EXTRACTED RECORDS |
##############################

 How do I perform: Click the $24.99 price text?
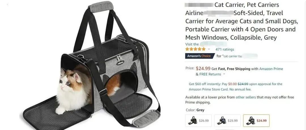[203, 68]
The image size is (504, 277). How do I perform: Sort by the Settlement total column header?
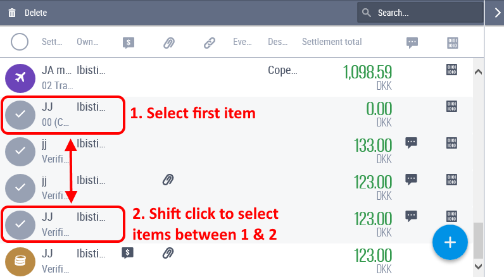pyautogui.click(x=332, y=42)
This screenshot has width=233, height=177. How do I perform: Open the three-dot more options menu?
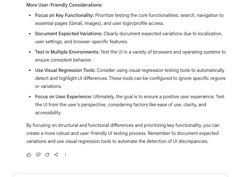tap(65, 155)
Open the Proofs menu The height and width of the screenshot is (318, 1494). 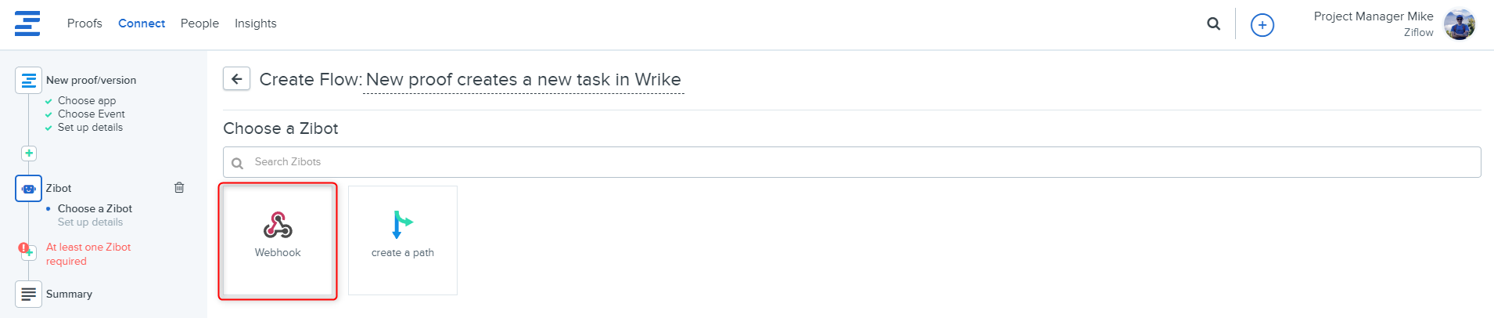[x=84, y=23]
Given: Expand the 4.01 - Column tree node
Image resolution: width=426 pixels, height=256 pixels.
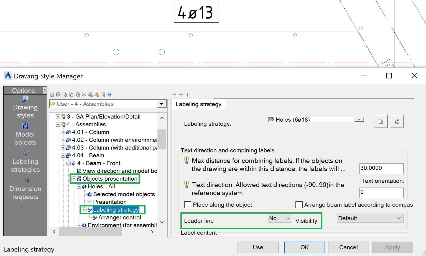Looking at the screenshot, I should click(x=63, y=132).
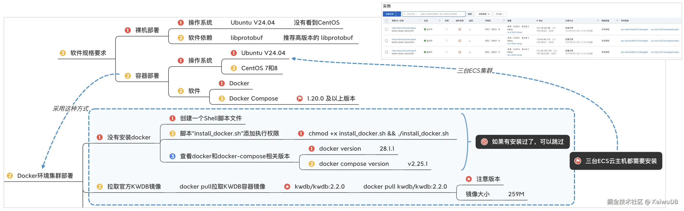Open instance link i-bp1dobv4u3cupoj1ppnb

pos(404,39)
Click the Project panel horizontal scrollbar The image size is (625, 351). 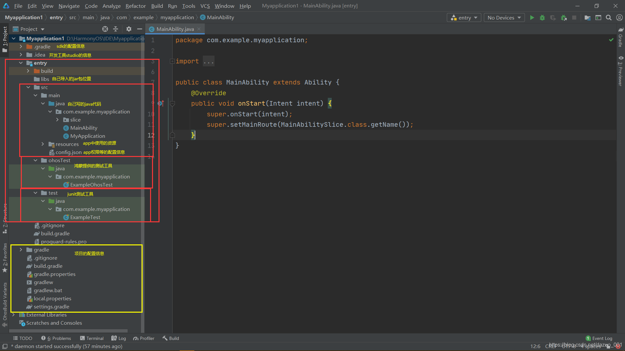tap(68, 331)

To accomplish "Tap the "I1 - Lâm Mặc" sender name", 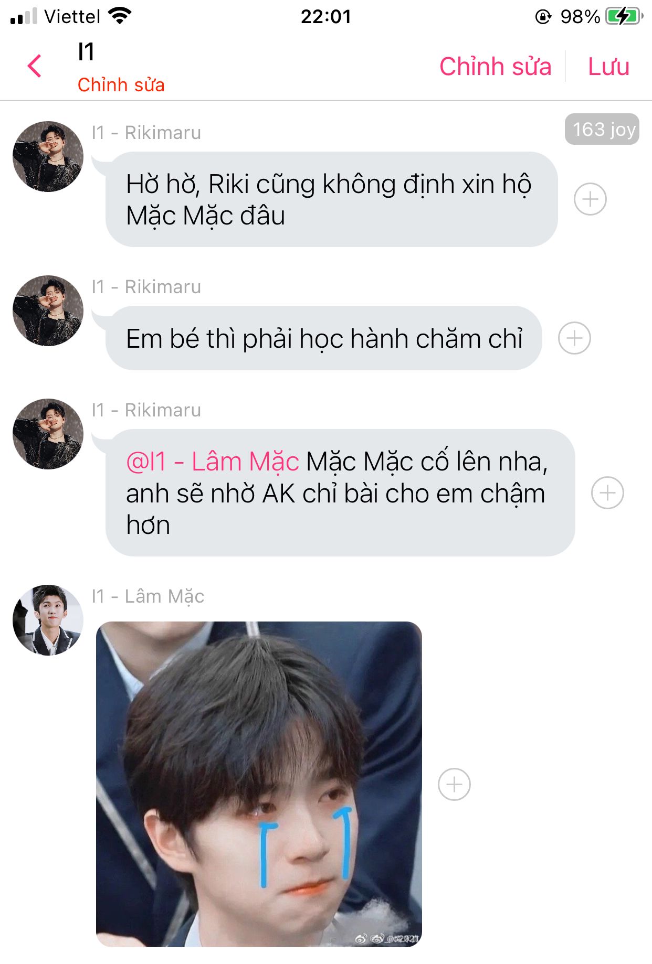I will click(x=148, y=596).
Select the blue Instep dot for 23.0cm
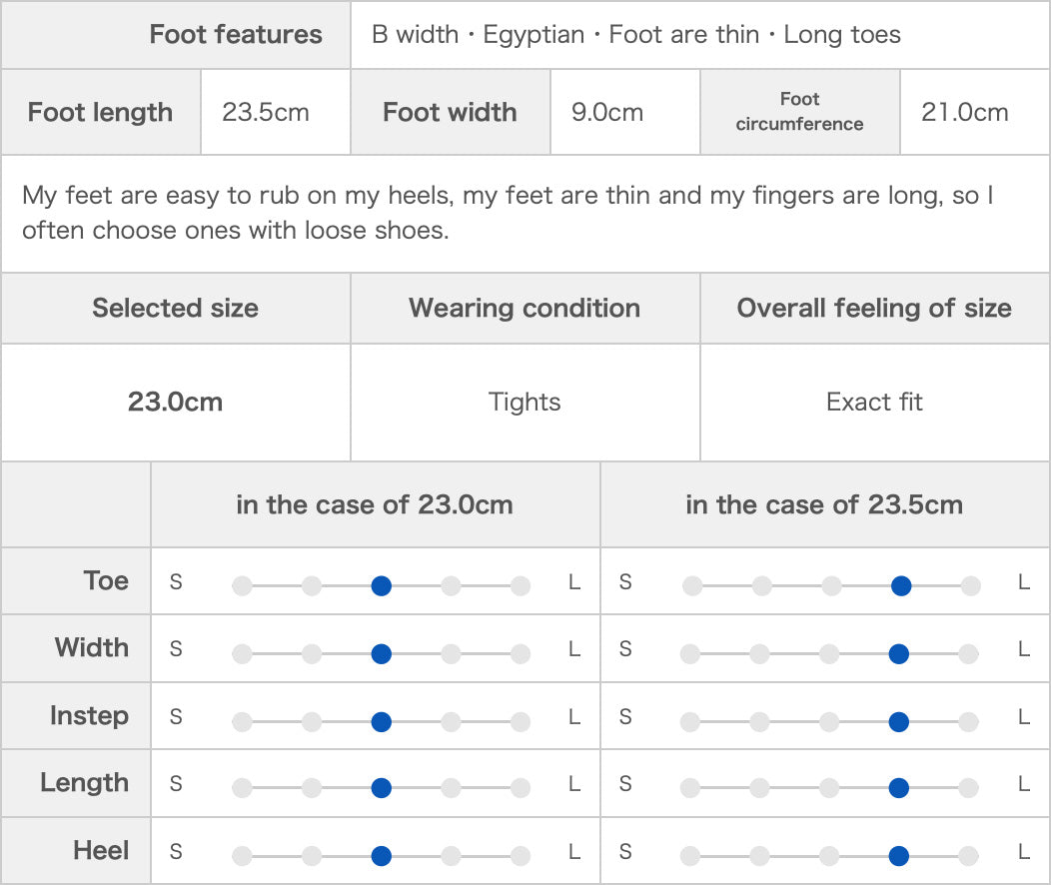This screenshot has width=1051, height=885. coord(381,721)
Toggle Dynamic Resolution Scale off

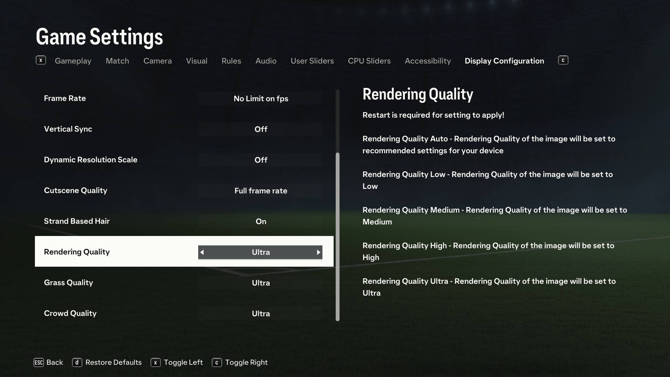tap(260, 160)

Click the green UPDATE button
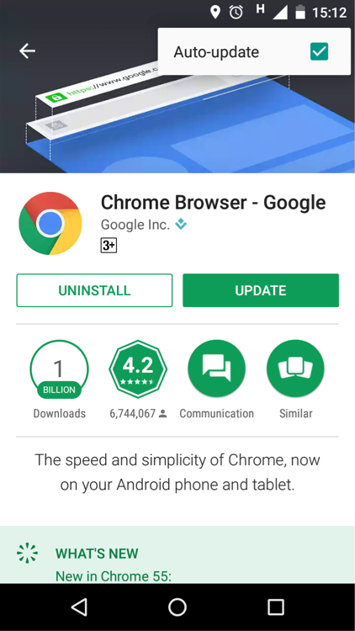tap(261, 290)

##############################

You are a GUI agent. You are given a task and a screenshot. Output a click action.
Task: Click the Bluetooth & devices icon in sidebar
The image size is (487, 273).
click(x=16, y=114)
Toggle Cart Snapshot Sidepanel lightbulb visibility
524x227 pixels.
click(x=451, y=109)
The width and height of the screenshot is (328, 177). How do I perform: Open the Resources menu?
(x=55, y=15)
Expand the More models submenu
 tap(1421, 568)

##############################

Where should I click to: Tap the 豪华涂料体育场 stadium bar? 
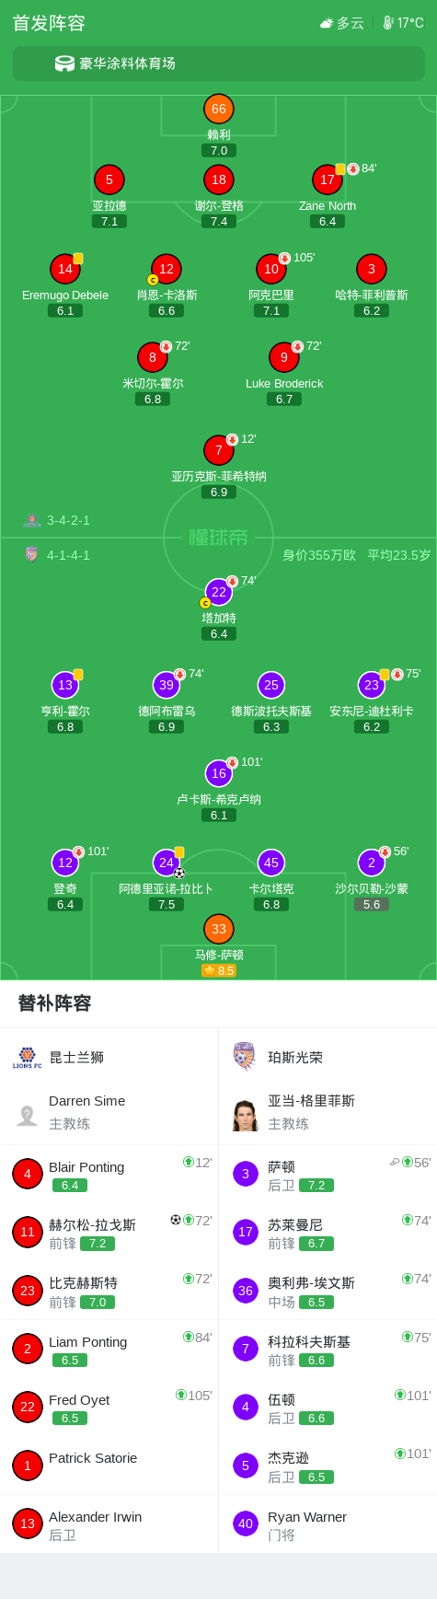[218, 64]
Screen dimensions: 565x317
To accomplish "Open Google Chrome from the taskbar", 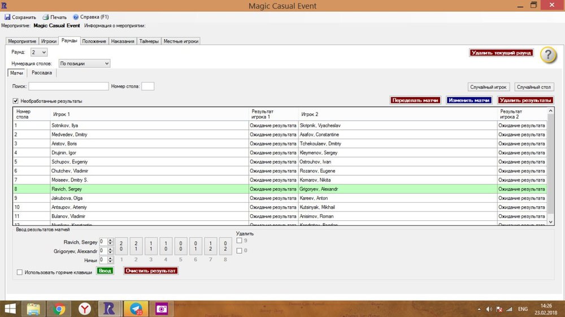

##############################

EXERCISE DIRECTIONS | In the listing above, find the line containing "Where should I" and the line containing "Google Chrome from", then write out both of them and every line between, exactly, with no pictures.

SOLUTION TO THIS TASK |
Where should I click to: Tap the 豪华涂料体育场 stadium bar? 
[218, 64]
Screen dimensions: 565x317
To accomplish "Open Google Chrome from the taskbar", 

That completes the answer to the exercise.